__Data for the task__

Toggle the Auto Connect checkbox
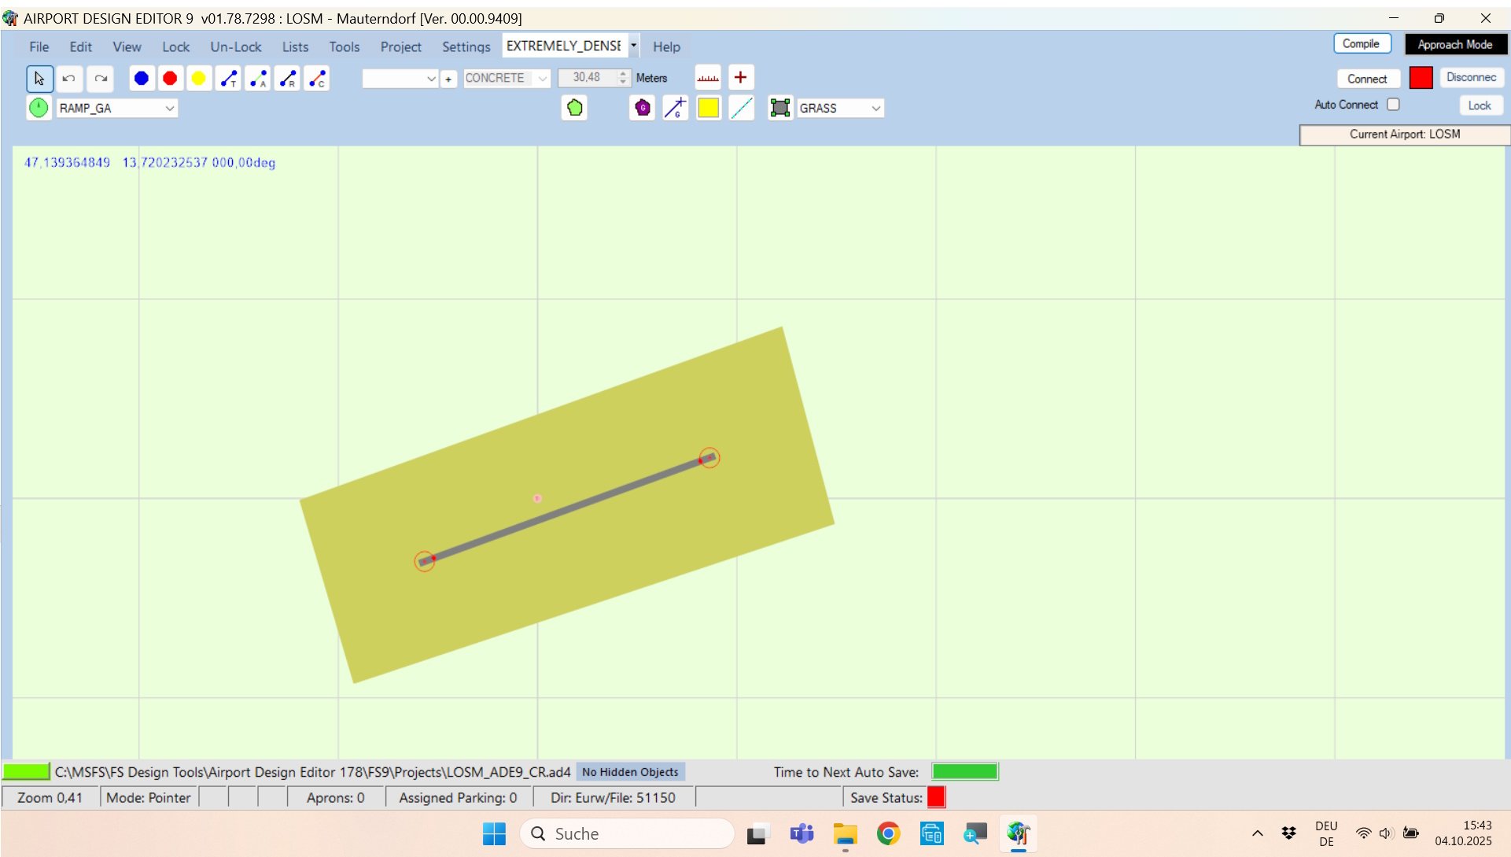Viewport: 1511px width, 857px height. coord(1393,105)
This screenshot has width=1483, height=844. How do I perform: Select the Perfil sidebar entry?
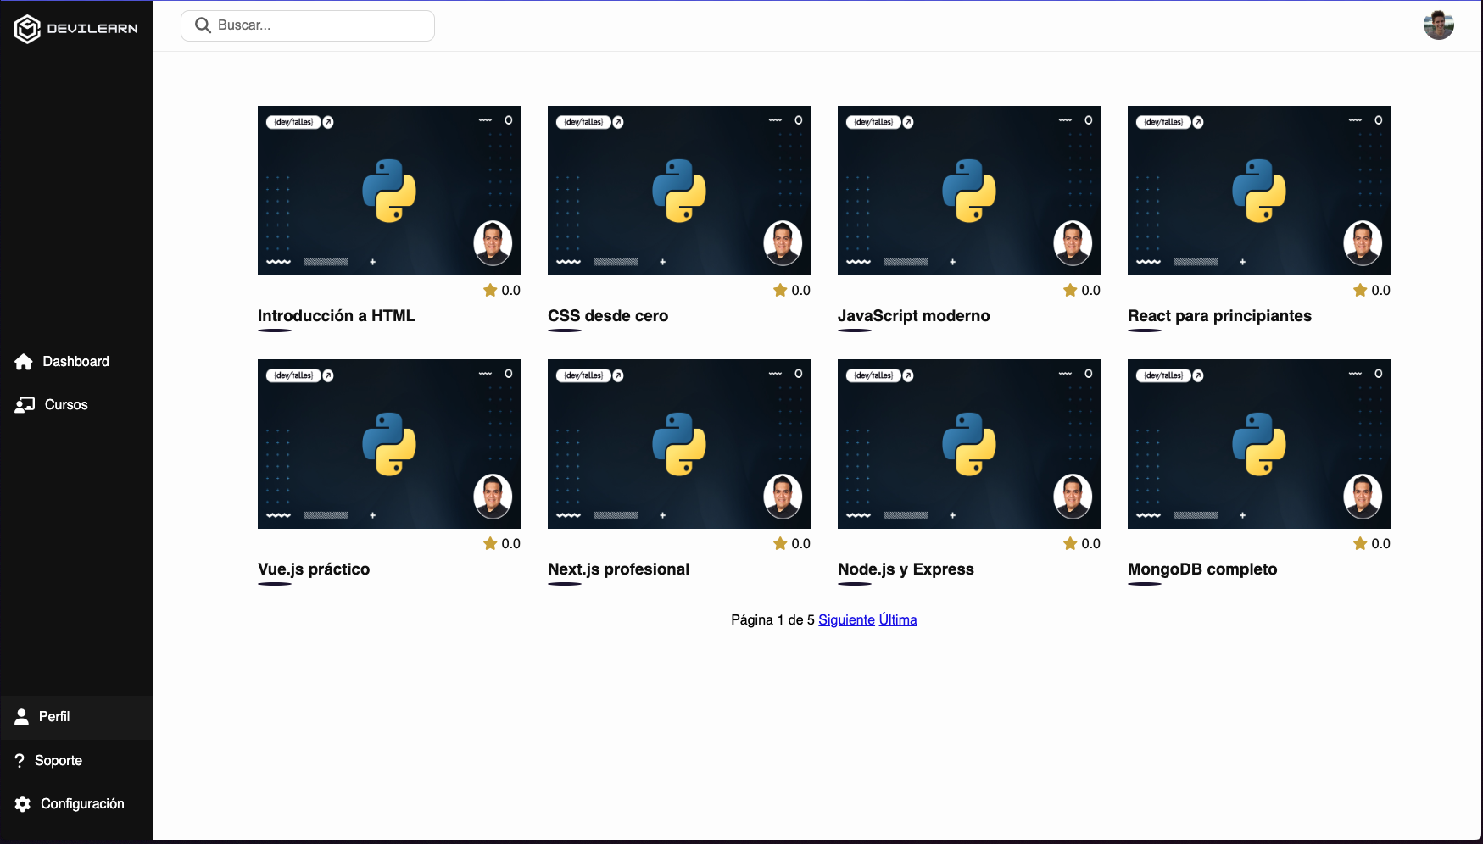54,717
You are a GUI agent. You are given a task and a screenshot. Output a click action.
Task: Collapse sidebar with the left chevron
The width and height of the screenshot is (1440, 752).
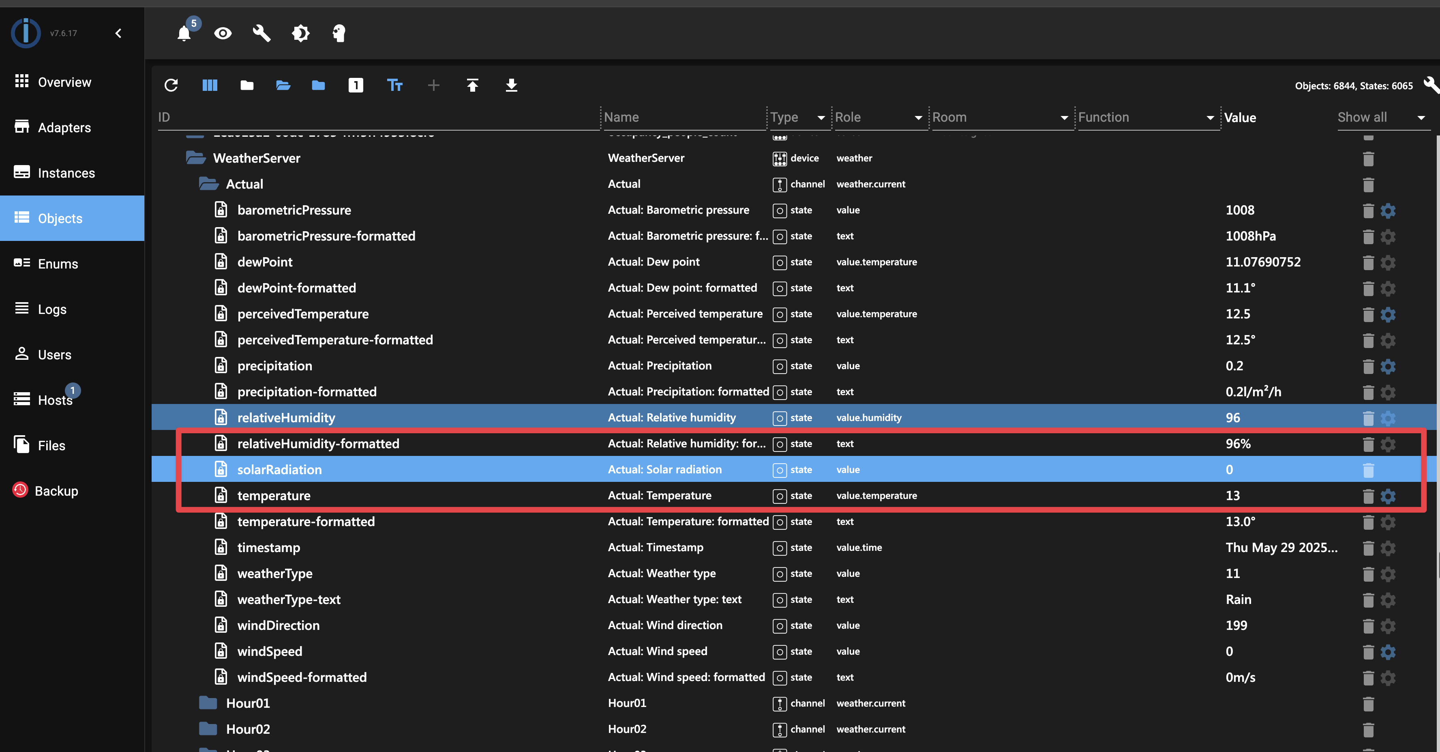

__Task directions__
Every record above needs to be repeated exactly; pictures are to be left out.

__Task solution__
Toggle the Auto Connect checkbox
Viewport: 1511px width, 857px height. coord(1393,105)
This screenshot has width=1483, height=844. How do I perform: Select the Perfil sidebar entry?
54,717
You are a GUI agent. You are given a task and a screenshot. Output a click action.
Task: Collapse sidebar with the left chevron
The width and height of the screenshot is (1440, 752).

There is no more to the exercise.